--- START ---

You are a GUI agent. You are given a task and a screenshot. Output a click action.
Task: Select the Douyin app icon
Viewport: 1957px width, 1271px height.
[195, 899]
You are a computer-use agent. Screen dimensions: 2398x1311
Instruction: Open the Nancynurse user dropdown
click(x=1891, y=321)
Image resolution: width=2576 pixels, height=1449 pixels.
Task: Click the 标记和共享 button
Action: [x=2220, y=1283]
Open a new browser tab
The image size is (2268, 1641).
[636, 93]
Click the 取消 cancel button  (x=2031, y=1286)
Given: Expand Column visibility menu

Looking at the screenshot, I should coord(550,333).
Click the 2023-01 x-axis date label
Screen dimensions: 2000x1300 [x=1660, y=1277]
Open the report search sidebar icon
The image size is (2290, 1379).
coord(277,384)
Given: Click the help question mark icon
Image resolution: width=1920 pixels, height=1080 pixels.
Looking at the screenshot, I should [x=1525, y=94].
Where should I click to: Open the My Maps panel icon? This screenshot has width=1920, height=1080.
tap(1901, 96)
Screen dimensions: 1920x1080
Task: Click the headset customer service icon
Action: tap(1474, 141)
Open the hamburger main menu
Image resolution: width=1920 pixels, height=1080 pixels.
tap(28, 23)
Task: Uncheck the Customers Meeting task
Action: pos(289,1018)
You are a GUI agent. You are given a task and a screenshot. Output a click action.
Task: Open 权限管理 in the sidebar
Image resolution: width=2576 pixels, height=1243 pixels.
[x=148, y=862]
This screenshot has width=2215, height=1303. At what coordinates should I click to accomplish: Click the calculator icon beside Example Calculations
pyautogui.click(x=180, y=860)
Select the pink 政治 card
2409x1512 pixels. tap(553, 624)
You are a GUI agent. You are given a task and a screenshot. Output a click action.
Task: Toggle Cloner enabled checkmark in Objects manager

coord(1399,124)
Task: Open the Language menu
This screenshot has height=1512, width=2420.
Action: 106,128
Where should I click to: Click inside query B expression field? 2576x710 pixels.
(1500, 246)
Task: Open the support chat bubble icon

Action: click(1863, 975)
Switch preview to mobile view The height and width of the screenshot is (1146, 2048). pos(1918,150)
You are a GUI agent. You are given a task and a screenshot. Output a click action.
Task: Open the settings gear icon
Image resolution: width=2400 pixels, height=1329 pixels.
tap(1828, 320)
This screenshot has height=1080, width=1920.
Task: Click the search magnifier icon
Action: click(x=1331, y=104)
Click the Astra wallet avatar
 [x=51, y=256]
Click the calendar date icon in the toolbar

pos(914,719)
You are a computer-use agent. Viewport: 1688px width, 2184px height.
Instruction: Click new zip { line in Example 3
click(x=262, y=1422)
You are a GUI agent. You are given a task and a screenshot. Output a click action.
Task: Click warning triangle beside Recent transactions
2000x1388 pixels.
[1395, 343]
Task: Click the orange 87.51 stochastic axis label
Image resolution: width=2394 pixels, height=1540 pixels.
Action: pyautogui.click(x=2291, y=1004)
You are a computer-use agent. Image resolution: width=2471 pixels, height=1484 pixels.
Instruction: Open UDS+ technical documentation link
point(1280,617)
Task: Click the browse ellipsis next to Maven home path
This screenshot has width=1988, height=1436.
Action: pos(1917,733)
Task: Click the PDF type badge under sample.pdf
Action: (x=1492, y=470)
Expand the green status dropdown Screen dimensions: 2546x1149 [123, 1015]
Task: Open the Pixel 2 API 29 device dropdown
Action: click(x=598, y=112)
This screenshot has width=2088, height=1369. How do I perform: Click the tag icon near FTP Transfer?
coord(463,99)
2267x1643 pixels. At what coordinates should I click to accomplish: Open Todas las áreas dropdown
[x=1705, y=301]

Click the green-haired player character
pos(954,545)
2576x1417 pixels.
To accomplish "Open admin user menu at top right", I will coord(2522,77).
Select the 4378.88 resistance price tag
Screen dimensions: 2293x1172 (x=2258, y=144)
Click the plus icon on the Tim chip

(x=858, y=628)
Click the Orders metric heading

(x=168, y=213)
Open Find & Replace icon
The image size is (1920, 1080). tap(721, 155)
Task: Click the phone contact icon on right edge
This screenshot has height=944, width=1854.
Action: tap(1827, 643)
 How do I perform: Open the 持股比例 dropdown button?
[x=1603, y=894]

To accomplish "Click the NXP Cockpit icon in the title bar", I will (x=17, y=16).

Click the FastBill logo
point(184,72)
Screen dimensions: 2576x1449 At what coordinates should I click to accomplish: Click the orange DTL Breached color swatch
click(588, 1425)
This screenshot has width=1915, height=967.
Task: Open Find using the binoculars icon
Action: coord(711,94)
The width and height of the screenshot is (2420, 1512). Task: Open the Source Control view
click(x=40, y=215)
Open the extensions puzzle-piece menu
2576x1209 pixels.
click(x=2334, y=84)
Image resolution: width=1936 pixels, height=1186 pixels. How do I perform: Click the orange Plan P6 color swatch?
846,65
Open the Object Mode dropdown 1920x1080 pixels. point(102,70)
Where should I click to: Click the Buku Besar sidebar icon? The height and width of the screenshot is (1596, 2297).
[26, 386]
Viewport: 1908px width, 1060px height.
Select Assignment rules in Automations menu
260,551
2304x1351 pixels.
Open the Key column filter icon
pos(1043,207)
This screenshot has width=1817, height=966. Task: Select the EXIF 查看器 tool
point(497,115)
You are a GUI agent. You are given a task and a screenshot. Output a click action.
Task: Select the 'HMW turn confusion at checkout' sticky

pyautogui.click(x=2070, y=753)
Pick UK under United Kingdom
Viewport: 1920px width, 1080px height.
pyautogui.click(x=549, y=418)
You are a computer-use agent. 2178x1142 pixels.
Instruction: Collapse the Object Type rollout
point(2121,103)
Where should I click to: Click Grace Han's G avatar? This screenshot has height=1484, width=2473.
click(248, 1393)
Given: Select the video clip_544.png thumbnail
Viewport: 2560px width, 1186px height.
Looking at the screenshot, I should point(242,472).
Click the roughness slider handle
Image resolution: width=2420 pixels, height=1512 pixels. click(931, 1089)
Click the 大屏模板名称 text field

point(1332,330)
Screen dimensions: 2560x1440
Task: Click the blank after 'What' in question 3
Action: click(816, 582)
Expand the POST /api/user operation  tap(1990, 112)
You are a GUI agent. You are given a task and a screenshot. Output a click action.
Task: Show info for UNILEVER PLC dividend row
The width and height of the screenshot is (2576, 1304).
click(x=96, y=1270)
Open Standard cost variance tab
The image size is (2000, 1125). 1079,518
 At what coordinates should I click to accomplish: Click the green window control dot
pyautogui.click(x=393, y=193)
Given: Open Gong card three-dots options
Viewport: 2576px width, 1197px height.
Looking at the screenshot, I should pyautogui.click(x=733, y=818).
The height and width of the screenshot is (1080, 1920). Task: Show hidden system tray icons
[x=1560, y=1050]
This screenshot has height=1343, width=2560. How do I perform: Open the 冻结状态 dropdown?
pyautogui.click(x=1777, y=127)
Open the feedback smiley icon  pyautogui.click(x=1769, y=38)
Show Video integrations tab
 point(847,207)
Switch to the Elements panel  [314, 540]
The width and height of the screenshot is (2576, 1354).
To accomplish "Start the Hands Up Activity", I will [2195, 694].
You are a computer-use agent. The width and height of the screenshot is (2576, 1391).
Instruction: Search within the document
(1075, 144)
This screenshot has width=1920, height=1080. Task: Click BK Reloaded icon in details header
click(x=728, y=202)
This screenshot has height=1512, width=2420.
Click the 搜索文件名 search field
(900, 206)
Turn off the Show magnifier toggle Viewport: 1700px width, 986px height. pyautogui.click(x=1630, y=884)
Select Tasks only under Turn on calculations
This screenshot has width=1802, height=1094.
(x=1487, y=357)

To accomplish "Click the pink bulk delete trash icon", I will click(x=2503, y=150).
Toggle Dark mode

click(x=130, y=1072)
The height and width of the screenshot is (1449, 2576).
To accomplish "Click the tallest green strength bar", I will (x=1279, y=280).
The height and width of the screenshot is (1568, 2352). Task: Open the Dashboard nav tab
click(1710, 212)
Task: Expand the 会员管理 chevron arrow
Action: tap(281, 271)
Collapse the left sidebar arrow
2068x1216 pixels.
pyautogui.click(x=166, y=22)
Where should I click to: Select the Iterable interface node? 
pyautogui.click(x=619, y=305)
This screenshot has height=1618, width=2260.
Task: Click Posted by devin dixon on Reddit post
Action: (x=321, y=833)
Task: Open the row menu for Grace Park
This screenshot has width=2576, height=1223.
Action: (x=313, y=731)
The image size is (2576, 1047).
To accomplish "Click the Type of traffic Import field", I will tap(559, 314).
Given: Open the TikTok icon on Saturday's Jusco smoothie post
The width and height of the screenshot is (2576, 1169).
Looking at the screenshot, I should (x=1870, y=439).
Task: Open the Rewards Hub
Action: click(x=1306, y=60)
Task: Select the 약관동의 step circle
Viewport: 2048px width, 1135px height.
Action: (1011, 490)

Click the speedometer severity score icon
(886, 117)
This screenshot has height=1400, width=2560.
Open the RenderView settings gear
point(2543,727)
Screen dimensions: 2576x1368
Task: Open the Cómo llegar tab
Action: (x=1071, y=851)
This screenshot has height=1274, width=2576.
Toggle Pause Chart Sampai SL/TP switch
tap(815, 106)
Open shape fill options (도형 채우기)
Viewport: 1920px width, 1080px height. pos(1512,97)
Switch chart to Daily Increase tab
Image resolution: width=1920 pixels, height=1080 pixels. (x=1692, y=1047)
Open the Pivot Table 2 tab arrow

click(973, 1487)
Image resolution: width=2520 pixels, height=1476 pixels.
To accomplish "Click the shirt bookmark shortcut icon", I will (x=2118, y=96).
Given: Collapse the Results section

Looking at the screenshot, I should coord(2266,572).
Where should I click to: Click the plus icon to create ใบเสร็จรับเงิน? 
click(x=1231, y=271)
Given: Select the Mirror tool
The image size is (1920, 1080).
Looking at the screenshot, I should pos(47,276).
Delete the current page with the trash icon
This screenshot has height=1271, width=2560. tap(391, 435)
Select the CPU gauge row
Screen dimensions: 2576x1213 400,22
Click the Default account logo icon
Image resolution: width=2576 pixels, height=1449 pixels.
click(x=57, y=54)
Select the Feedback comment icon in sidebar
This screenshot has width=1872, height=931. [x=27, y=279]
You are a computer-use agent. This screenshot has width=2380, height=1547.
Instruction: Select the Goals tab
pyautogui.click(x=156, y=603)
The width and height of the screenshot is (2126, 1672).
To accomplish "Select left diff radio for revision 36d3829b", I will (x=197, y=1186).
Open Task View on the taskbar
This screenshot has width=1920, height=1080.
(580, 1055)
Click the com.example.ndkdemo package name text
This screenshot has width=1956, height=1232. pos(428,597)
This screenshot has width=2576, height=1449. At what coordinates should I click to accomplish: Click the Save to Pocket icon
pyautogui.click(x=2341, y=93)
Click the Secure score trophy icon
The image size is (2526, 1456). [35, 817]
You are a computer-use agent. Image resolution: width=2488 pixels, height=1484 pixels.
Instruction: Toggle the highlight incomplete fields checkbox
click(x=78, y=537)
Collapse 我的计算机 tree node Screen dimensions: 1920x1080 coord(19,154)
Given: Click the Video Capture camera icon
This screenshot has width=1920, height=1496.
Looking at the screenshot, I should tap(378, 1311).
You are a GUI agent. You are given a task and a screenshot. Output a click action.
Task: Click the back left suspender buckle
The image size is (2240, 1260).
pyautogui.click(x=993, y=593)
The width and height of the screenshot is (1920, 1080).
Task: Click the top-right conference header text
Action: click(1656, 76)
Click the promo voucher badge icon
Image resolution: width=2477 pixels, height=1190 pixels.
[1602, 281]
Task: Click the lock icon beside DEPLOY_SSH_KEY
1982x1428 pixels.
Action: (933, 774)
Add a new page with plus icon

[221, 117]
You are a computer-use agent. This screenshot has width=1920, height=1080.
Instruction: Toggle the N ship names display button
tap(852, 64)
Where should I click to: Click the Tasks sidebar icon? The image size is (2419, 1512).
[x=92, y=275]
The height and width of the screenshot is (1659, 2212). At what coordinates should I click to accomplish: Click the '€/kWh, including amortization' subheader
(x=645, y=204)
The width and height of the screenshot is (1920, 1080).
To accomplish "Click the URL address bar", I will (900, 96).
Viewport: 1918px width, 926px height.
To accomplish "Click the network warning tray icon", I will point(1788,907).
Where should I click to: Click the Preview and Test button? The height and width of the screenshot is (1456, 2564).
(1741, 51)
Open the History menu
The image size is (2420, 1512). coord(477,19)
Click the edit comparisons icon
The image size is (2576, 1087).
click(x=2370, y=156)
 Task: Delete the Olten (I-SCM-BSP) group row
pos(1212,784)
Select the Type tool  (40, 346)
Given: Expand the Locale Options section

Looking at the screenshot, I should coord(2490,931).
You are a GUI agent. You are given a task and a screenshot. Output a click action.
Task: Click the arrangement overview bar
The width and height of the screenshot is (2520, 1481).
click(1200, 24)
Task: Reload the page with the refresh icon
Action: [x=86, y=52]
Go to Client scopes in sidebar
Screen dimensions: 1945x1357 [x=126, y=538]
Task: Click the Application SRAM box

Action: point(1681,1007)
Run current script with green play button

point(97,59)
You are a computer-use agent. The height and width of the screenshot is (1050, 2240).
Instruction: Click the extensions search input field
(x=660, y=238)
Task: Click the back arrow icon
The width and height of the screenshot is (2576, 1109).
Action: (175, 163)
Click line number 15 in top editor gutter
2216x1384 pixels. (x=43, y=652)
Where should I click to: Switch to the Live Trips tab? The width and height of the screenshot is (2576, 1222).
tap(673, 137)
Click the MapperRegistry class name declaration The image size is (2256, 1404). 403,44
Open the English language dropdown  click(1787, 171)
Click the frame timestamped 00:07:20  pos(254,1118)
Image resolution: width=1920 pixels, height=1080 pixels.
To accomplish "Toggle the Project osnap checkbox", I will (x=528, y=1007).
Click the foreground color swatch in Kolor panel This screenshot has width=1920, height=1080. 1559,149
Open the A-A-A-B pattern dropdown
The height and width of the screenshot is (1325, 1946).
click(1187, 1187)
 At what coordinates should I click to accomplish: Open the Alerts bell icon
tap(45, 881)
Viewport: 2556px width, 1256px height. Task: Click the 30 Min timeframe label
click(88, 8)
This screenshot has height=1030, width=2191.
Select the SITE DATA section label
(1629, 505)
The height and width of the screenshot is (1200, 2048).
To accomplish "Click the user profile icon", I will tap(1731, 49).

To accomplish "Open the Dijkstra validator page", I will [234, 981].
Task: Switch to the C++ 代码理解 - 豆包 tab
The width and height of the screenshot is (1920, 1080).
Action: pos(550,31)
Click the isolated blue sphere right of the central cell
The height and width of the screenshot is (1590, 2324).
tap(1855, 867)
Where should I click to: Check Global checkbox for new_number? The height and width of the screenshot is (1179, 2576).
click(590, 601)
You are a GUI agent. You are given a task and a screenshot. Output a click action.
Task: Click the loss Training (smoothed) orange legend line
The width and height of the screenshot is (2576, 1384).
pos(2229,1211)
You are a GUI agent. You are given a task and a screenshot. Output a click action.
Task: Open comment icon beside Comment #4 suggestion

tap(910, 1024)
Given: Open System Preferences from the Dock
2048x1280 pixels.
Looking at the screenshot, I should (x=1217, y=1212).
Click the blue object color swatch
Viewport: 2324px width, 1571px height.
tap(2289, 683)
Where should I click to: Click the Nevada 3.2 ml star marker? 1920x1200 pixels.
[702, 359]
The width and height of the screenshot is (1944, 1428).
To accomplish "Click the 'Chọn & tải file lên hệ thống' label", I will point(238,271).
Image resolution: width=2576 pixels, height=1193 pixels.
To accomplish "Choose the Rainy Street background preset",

--- END ---

▶ **Task directions**:
Figure out how many lines of the material above hold the word "warning", and answer with that number only.

▶ **Problem solution**:
2